Starting with Eulers characteristic for planar graphs wich states that adding the faces and vertices of a planar graph and substracting all the edges must be 1 $$F+V-E=1$$ which can be rewritten as $$F=1+E-V$$ Now in more chemical words we can redefine this by saying that edges are bonds and vertices are atoms and the $F$ will be our $DU$ from now on. If we know the structural formula we could stop now, count all atoms and bonds and calculate what we want to know. Those are two examples from the paper:

enter image description here


But what if all we have is a sum formula from let's say mass spectrometry?

Then we have to calculate how many bonds this molecule will have based on the knowledge of how many atoms the molecule contains and how many valence electrons each atom has.

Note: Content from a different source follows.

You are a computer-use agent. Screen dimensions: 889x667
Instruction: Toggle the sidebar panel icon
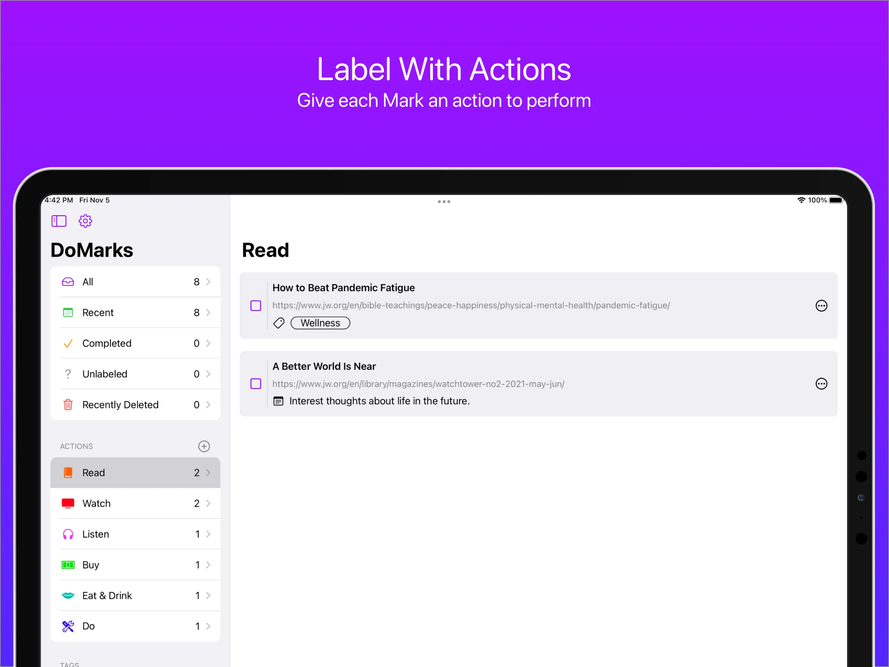[59, 221]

Each molecule consists of $$N=\sum_i n_i$$ atoms of element $i$ whereby $n_i$ denotes the amount of each element. Each atom has to be assumed in it's lowest valency state and has $v_i$ valence electrons which would make in total $$\sum_{i=1}^N n_i~v_i$$ valence electrons. As every single bond contains two electrons, the amount of all possible bonds is half the amount of all valence electrons, namely $$\sum_{i=1}^N \frac{n_i~v_i}{2}$$

Let's try it with the mass formula $\ce{C9H7NO}$:

  1. The molecule consists of $N=18$ atoms.
  2. The atoms are grouped in $4$ groups containing the elements $i=\{C,H,N,O\}$
  3. Each element is contained $n=\{9,7,1,1\}$ times.
  4. The lowest valency of each contained atom is $v=\{4,1,3,2\}$
  5. The sum of all valence electrons is $\sum_{i=1}^N n_i v_i=9\cdot4+7\cdot1+1\cdot3+1\cdot2=48$
  6. The sum of all possible bonds is $\sum_{i=1}^N \frac{n_i~v_i}{2}=48/2=24$

Now let's insert those numbers into the equation $$DU=1+E-V=1+24-18=7$$ Because I knew the moleule that I have chosen we can compare enter image description here

and see that the calculation was correct ($5$ for the double bonds + $2$ for the ring closures).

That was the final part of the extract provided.